Records for this exercise >>
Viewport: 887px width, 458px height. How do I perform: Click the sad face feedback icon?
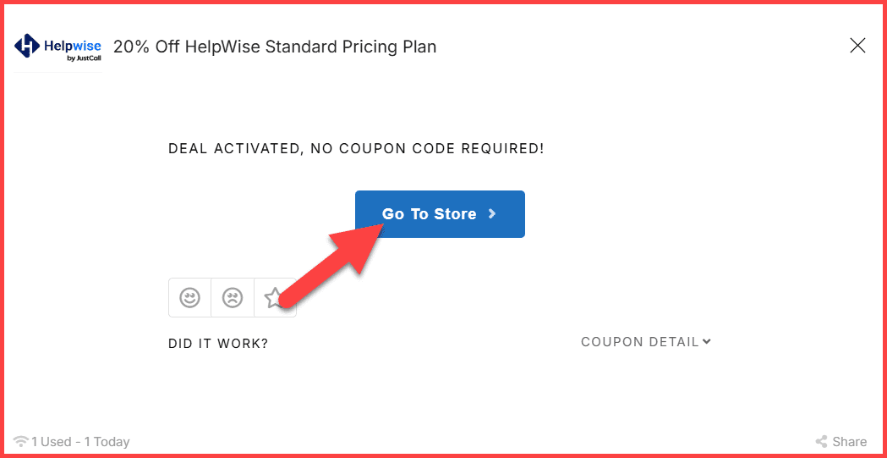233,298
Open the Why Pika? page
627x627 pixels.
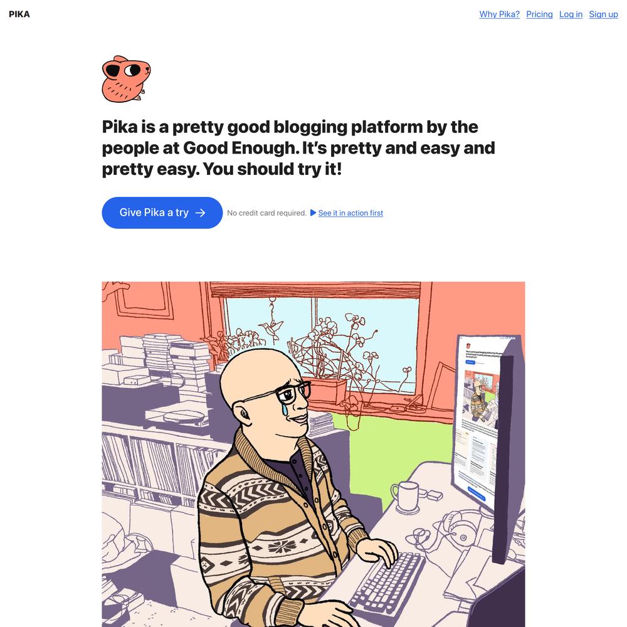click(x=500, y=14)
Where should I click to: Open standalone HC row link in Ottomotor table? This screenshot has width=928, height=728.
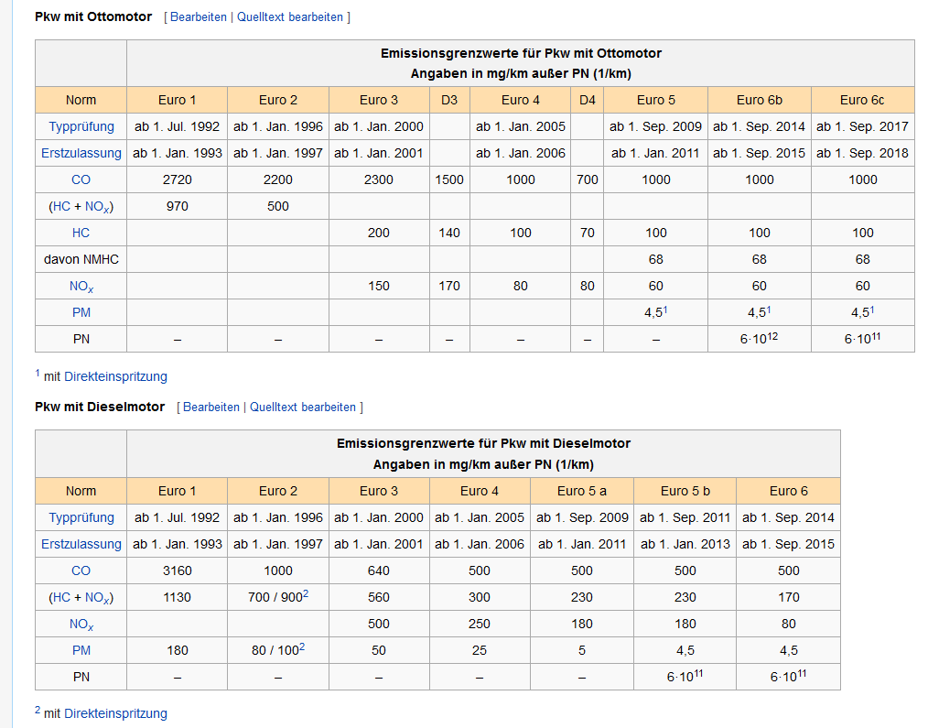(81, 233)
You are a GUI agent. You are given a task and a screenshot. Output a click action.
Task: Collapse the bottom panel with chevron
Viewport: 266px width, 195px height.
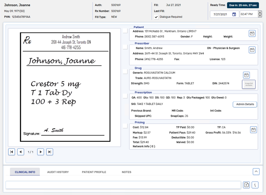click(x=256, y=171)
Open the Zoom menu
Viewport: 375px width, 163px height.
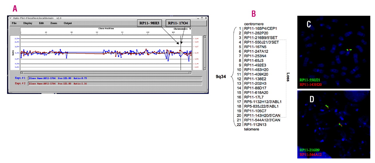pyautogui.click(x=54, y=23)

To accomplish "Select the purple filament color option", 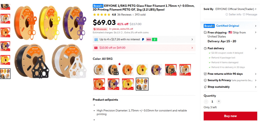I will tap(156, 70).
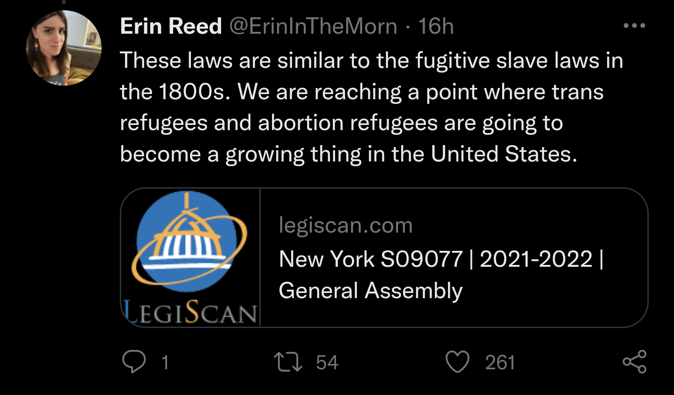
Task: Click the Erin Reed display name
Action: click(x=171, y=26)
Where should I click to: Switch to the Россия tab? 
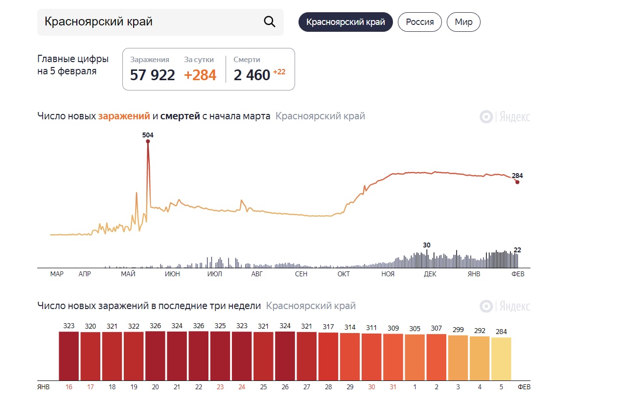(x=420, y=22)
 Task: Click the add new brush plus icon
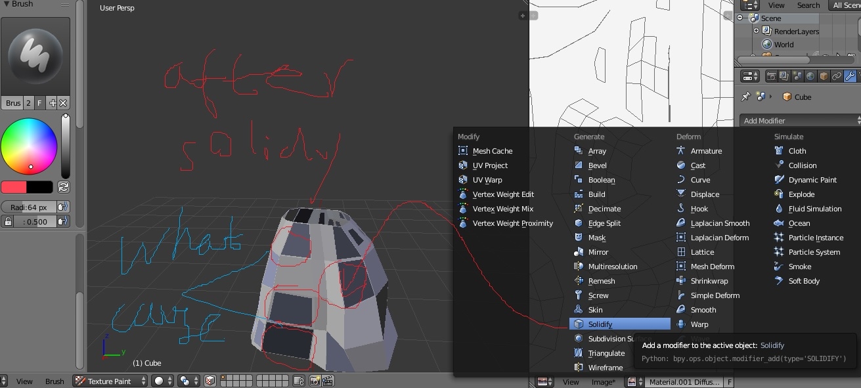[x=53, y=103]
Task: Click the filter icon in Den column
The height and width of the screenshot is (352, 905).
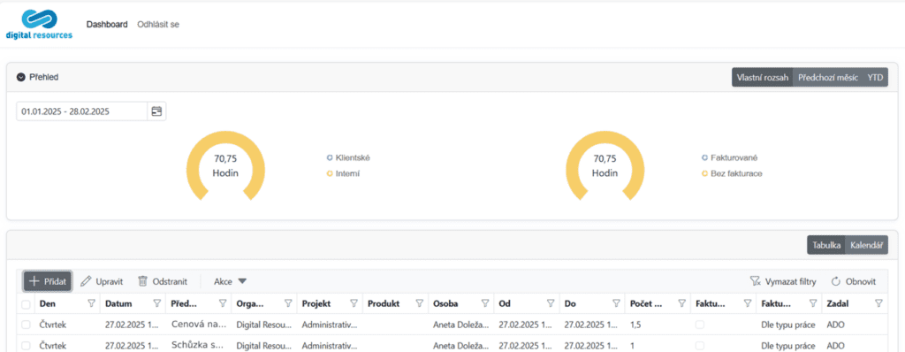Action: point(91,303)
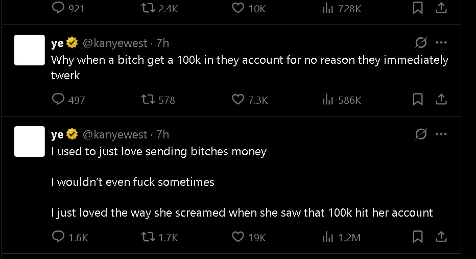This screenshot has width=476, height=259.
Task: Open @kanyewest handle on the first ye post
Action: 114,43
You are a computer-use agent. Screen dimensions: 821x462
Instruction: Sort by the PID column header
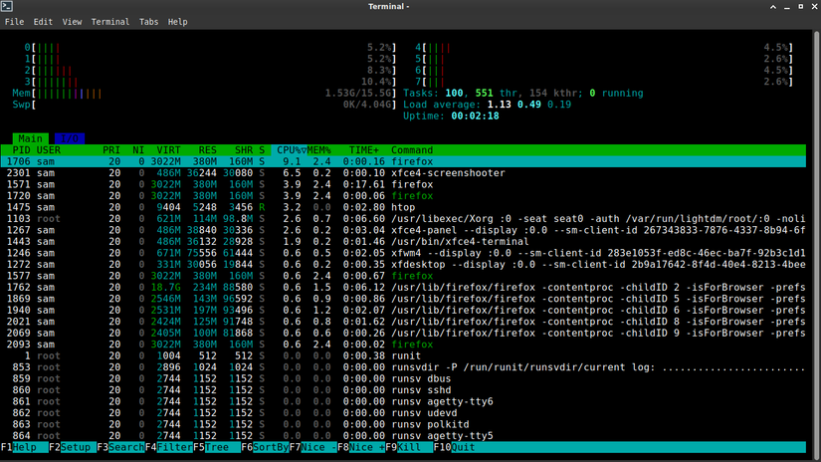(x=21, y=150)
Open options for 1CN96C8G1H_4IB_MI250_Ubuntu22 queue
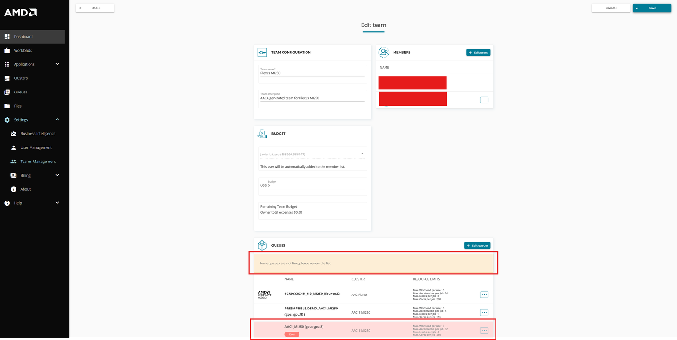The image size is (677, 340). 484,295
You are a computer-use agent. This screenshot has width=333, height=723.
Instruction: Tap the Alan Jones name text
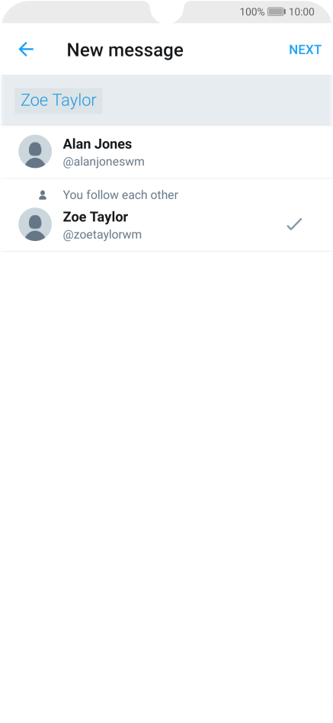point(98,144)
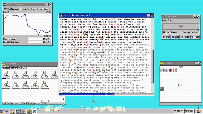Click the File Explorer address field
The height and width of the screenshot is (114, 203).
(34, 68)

Action item >> Everything from the line containing "Task: Click the filter icon in Den column" through the last line of the listing above must be output exactly, except the pictures.

Answer space >>
Task: Click the filter icon in Den column
The height and width of the screenshot is (352, 905).
Action: point(91,303)
This screenshot has width=476, height=259.
Task: Open @kanyewest handle on the first ye post
Action: 114,43
You are a computer-use agent. Screen dimensions: 821x462
Instruction: Sort by the PID column header
(x=21, y=150)
Open options for 1CN96C8G1H_4IB_MI250_Ubuntu22 queue
The image size is (677, 340). 484,295
You are a computer-use agent. This screenshot has width=333, height=723.
Instruction: Tap the Alan Jones name text
point(98,144)
Click the File Explorer address field
The height and width of the screenshot is (114, 203).
(34, 68)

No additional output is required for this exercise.